_Task directions_. Continue the article on Meritxell Huch's medal from the point where it stops.

_Passage provided_.
-- Opening Marker --
Meritxell Huch awarded the Women in Cell Biology Early Career Medal

Dr Meritxell Huch is the winner of the Women in Cell Biology Early Career Medal, awarded by the British Society for Cell Biology. The annual award recognises an outstanding female cell biologist to serve as inspiring role models for the next generation.

Meritxell’s career started in Barcelona, Spain, where she obtained her PhD degree in Gene Therapy and Pancreatic Cancer at the Center for Genomic Regulation. She then moved to the Netherlands to join the laboratory of Professor Hans Clevers at the Hubrecht Institute for Developmental Biology and Stem Cell Research, in order to redirect the focus of her research into Adult Stem Cell Biology.

In the first stage of her postdoctoral research, she isolated, for the first time, the stem cells responsible for the rapid turnover of the adult stomach and proved that these adult stomach stem cells can be maintained and expanded in culture, forming “mini-stomachs” structures in vitro.
-- Closing Marker --
_Entries supplied_.
-- Opening Marker --
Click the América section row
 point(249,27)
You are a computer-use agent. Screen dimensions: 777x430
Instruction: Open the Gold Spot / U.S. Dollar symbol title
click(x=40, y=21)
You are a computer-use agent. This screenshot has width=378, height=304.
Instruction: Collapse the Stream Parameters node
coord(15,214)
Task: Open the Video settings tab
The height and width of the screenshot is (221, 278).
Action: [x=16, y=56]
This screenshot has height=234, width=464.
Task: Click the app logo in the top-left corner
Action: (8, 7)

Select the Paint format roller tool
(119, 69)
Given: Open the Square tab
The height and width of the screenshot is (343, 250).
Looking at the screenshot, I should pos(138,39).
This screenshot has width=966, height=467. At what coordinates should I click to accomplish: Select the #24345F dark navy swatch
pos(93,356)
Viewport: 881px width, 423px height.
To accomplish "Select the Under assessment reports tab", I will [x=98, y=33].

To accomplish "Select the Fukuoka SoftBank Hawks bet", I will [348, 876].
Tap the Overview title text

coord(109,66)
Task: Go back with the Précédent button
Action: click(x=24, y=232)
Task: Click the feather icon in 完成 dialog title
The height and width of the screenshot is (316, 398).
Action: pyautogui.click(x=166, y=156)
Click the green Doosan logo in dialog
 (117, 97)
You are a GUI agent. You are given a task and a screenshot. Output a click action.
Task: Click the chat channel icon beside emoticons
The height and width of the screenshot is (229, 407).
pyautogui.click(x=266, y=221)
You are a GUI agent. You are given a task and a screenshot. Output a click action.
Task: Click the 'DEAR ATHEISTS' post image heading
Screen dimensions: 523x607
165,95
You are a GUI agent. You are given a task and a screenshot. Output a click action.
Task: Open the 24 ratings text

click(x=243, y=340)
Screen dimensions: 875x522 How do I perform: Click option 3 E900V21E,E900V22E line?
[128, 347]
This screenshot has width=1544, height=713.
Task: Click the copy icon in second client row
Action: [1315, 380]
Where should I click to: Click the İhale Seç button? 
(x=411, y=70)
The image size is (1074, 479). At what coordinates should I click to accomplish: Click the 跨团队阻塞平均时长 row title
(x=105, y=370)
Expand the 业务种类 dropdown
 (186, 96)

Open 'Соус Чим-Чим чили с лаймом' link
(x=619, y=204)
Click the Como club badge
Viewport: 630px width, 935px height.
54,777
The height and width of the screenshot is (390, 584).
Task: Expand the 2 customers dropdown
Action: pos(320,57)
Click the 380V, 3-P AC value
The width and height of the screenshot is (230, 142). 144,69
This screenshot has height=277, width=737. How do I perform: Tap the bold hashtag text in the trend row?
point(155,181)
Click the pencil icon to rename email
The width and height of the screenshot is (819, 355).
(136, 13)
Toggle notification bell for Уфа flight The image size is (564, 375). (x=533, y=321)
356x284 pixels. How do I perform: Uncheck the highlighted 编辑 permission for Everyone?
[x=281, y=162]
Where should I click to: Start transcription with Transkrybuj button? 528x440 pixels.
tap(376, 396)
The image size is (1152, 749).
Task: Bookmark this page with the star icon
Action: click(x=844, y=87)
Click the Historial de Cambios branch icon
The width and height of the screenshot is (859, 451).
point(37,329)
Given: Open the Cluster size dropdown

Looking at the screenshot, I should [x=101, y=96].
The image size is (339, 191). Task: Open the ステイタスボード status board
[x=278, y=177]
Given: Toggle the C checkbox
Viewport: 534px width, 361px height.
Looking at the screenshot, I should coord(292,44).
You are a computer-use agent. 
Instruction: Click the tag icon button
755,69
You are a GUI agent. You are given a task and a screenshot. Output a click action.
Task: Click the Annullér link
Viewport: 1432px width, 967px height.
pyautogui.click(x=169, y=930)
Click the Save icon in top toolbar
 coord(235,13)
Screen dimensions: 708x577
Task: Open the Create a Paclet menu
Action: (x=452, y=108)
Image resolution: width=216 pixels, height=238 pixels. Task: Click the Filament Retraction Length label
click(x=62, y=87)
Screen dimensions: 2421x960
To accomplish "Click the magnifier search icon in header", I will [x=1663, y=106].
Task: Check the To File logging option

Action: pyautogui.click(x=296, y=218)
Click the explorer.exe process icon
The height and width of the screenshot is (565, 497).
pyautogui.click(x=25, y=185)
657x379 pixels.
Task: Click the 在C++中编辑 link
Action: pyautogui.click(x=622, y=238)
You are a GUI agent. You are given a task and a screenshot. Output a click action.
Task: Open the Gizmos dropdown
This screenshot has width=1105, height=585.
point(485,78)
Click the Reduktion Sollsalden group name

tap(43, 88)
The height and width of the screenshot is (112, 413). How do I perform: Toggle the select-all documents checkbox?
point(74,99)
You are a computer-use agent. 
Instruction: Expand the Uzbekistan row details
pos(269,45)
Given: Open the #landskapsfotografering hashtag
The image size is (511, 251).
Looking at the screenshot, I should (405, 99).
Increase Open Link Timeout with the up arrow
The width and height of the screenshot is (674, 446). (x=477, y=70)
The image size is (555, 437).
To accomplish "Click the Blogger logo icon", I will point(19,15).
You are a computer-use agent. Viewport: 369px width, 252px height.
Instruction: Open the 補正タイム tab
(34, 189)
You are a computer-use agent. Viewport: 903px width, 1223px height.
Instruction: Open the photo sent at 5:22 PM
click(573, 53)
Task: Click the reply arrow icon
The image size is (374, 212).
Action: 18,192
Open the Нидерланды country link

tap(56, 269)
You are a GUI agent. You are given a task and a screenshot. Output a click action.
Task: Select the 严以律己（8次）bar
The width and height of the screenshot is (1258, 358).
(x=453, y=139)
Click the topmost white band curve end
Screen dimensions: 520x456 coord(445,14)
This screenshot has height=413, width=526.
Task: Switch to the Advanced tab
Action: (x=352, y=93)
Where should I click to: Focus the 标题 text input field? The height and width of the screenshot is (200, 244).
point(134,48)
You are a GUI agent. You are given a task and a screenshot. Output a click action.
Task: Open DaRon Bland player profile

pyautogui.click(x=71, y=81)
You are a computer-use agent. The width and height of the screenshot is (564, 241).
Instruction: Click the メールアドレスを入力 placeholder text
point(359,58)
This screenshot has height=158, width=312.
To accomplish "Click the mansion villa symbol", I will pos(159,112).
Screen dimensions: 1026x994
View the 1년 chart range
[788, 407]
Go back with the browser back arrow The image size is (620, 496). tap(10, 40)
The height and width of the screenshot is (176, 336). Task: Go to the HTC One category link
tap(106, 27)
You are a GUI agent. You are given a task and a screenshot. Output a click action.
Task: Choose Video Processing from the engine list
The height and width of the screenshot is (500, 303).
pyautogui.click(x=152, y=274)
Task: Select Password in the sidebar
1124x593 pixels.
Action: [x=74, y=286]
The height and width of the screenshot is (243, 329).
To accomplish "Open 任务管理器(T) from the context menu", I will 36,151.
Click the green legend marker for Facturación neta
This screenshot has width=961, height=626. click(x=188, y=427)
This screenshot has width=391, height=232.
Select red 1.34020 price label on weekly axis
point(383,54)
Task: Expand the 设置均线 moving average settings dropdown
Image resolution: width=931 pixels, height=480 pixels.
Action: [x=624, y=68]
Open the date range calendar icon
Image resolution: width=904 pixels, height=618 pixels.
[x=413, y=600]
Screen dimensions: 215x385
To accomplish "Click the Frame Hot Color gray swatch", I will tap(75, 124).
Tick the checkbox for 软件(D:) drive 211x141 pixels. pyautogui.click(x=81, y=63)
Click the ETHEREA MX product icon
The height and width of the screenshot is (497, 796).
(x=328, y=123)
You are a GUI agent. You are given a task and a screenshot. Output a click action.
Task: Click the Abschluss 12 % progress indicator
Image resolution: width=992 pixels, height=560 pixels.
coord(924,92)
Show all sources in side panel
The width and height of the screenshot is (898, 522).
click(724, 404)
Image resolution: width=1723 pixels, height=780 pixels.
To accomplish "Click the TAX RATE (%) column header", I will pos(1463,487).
-- Closing Marker --
_Answer area_.
As senior postdoctoral researcher in the Clevers lab, she described that adult pancreas progenitors can be expanded long-term in vitro, an accomplishment never achieved before in the pancreas field.

In 2014, Meritxell established her independent lab at the Gurdon Institute, also becoming an Affiliate Investigator at the Cambridge Stem Cell Institute. She is currently working on elucidating the replicative potential of adult stem cells during tissue regeneration and disease.

The medal will be awarded at a medal lecture during the BSCB main spring meeting: The Dynamic Cell III in Manchester, 18th to 21st March 2018.